* Dataset extract *
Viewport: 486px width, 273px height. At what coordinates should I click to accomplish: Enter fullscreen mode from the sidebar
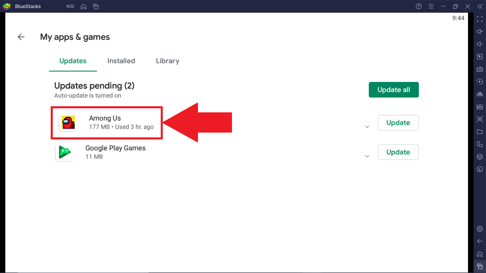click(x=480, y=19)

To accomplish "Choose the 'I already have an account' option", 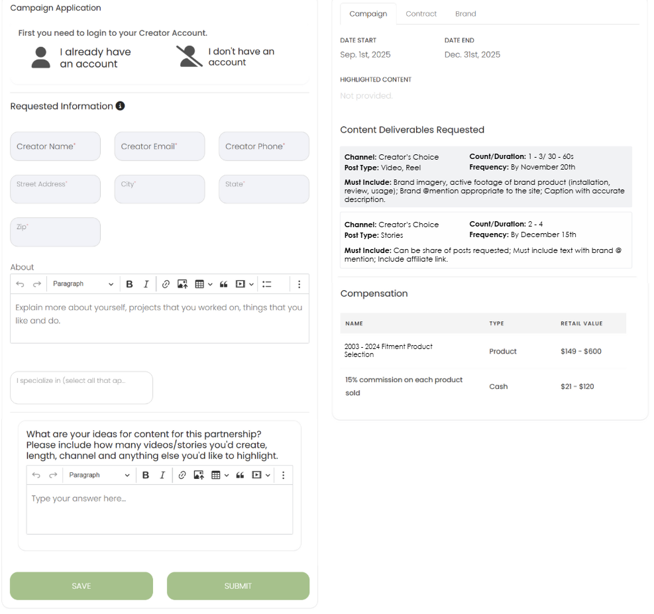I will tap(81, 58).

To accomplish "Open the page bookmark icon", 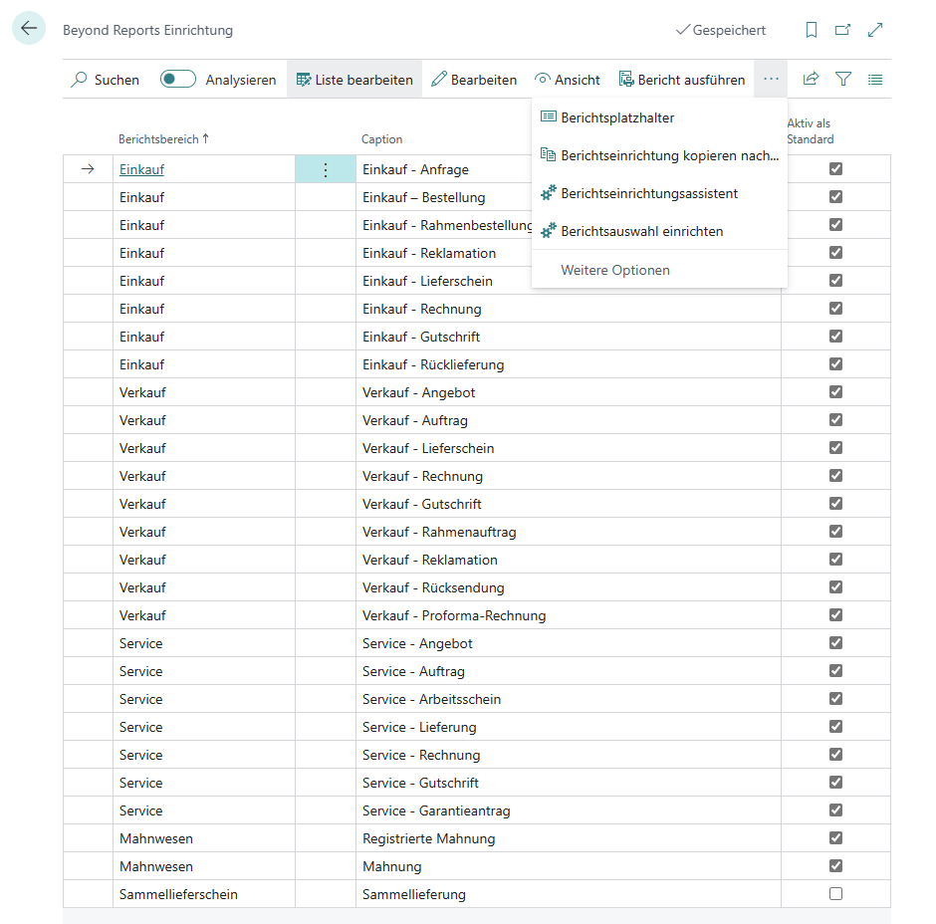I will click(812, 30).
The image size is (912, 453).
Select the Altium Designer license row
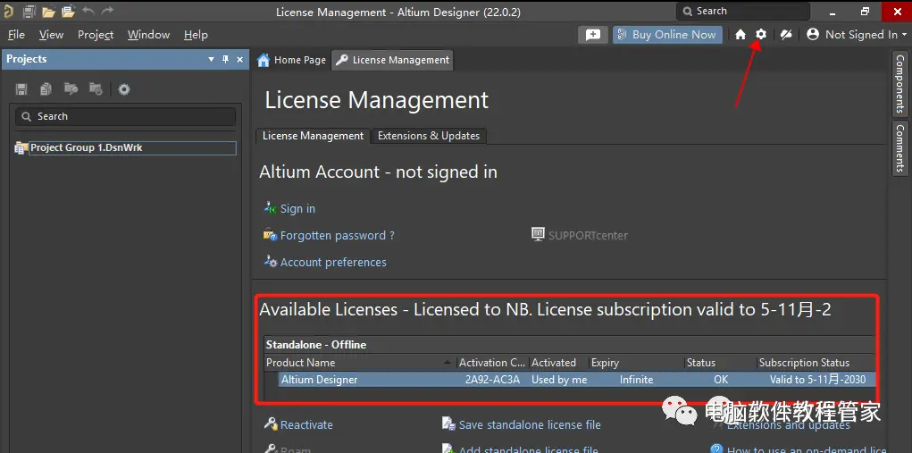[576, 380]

* What is asked *
Copy the rows word for word, starting at the line containing "The image size is (912, 453)." and continuing through the last line of the rows. Leave the pictures out.

* Response to this exercise *
The image size is (912, 453).
Select the Altium Designer license row
[576, 380]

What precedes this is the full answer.